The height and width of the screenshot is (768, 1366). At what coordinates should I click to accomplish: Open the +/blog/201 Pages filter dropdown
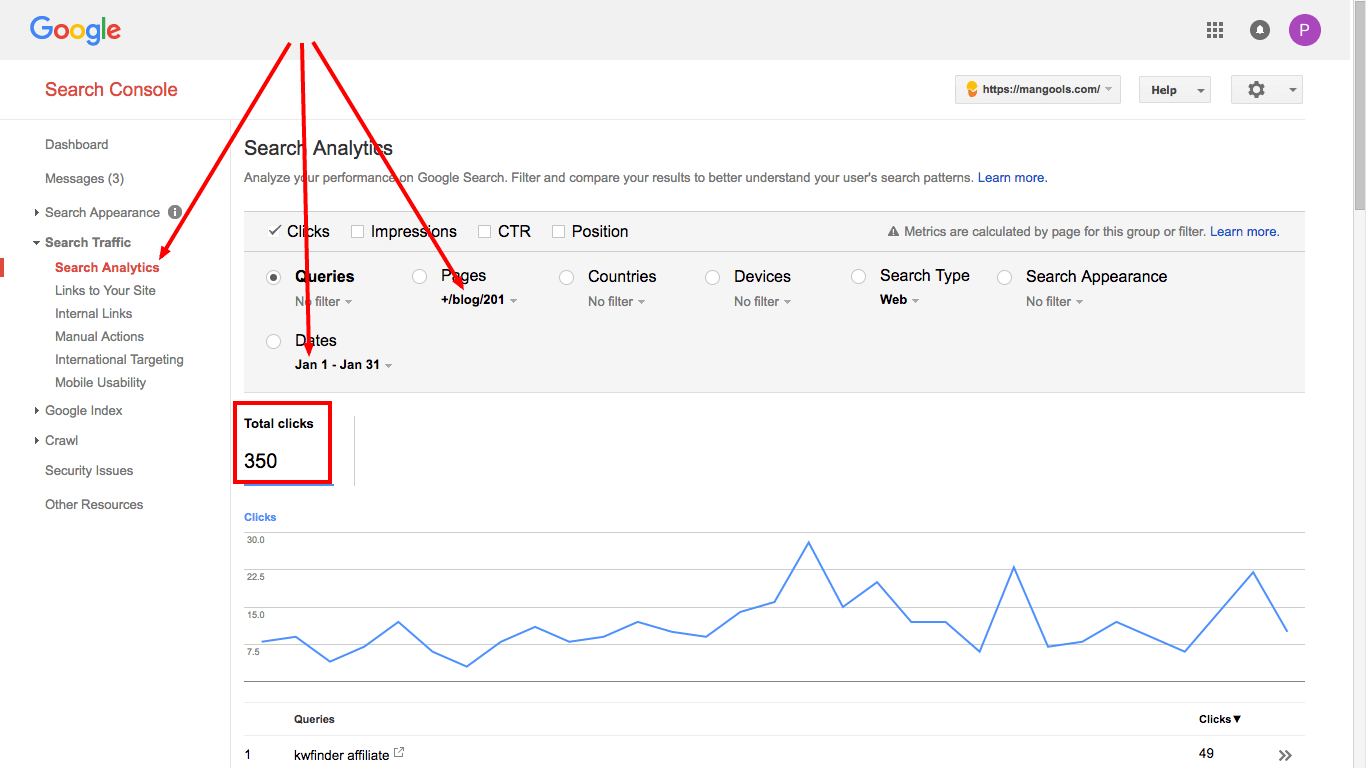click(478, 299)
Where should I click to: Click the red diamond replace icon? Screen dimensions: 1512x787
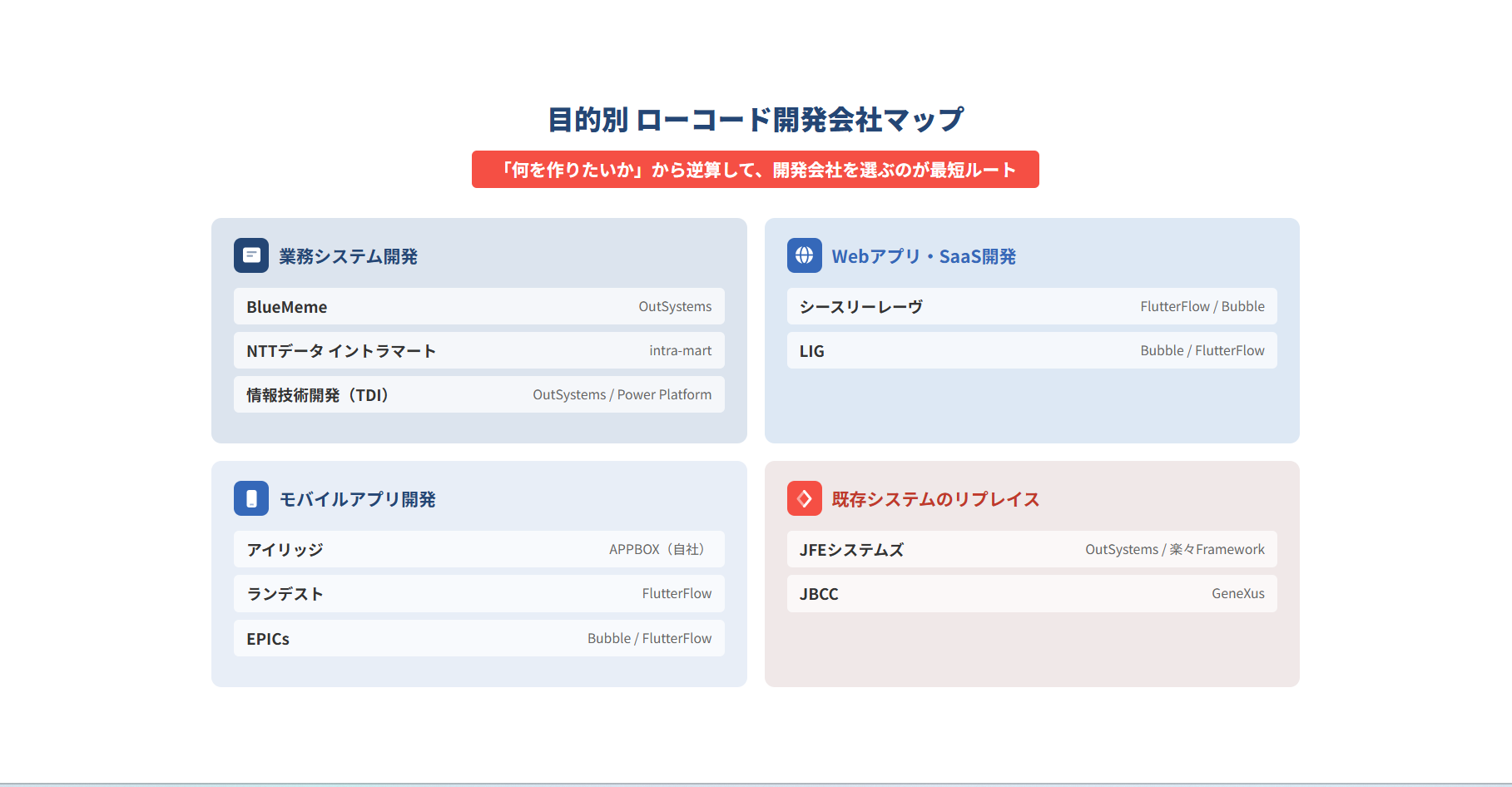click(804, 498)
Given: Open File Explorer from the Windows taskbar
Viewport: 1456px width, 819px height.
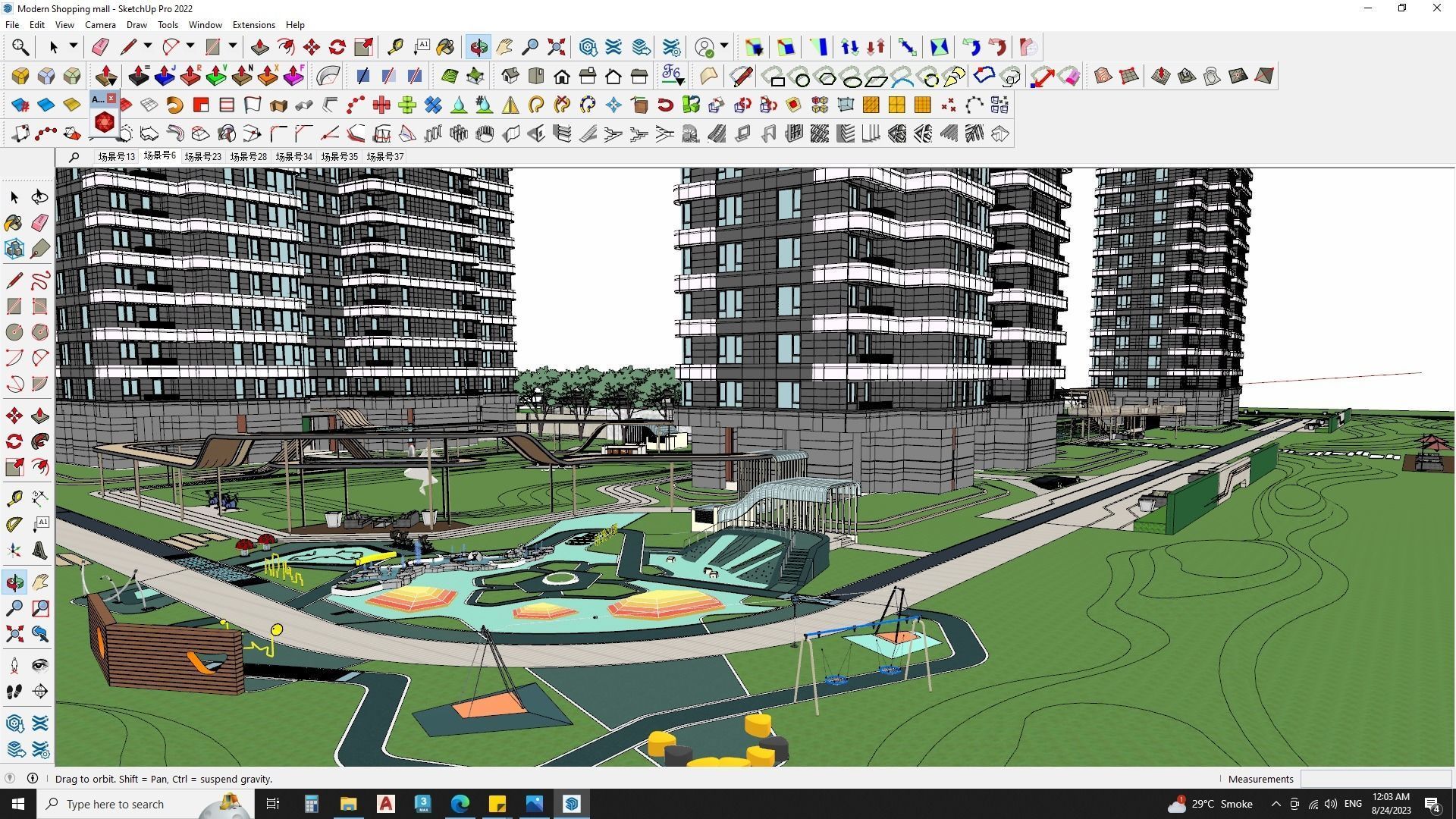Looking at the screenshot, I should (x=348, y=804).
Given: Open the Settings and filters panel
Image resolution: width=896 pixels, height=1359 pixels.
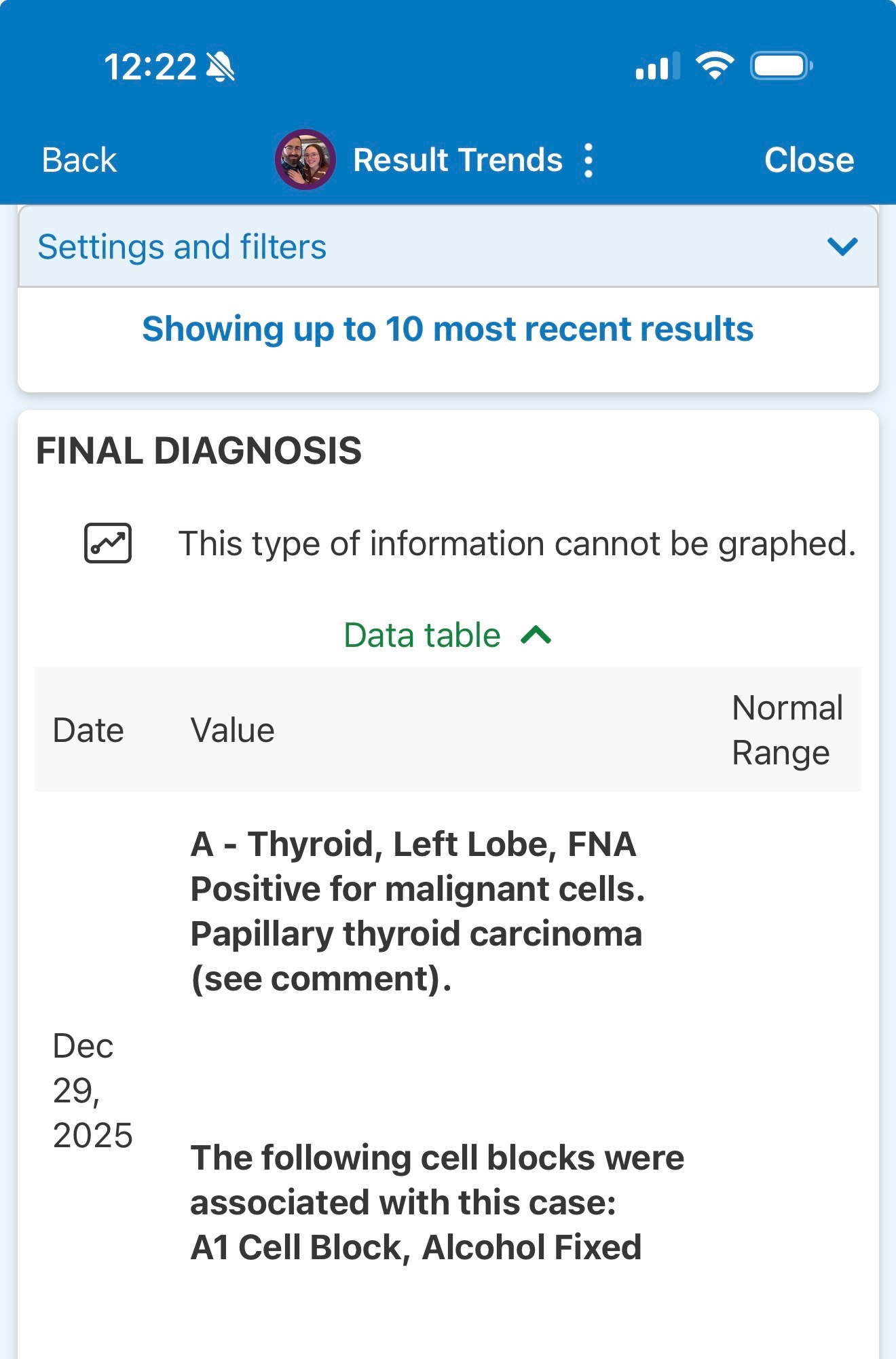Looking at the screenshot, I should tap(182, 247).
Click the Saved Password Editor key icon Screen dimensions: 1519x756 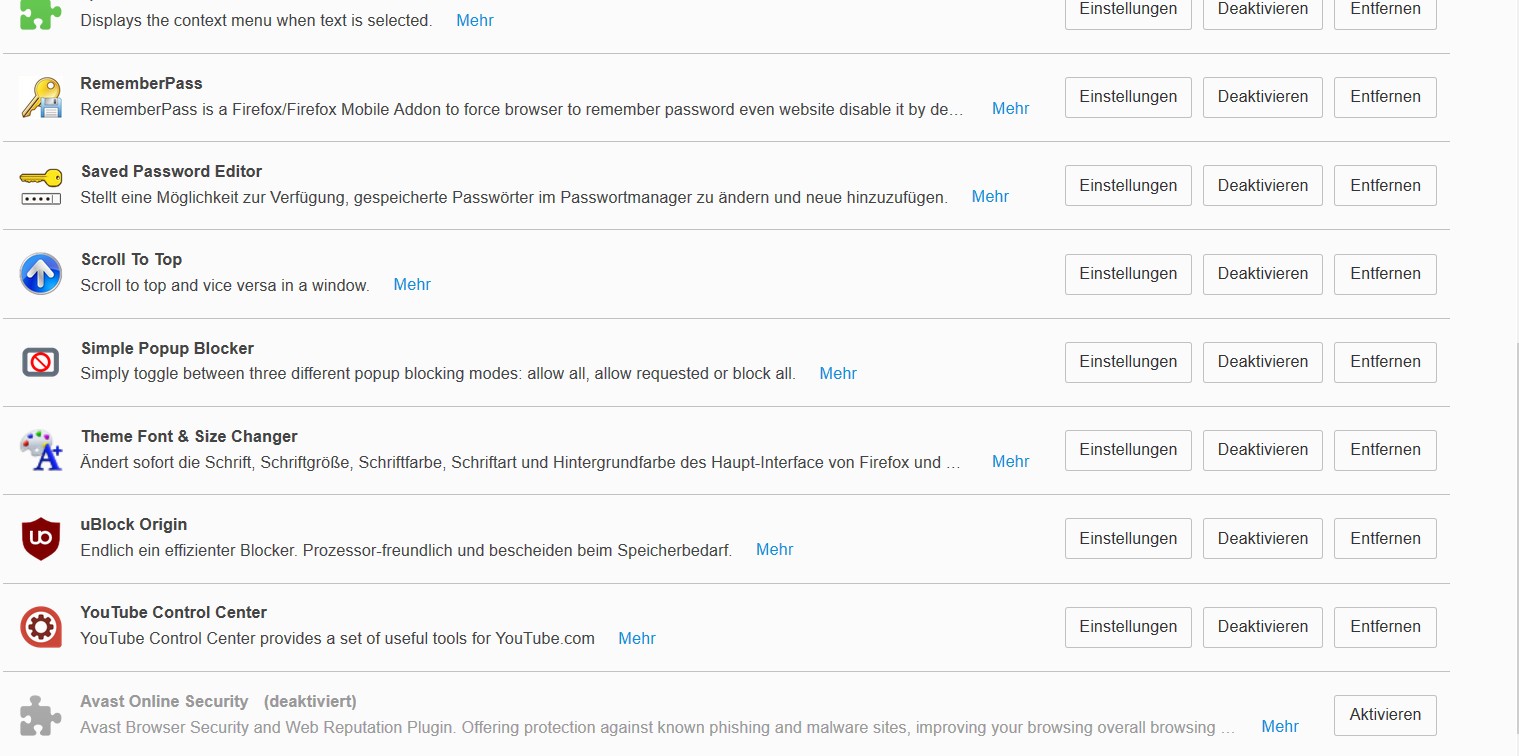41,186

=-=-=

**WHAT THIS TASK INVOLVES**:
Switch "Given" to "Task" in the entries starting at the line containing "Where should I" and ending at the line containing "Looking at the screenshot, I should tap(182, 247).", and write out only those lines with nothing else changed. Leave the pictures out of your answer.

**WRITTEN SOLUTION**:
Where should I click to: Click the red diamond replace icon? Screen dimensions: 1512x787
click(804, 498)
Task: Open File Explorer from the Windows taskbar
Viewport: 1456px width, 819px height.
Looking at the screenshot, I should (x=348, y=804).
Task: Open the Settings and filters panel
Image resolution: width=896 pixels, height=1359 pixels.
Looking at the screenshot, I should tap(182, 247).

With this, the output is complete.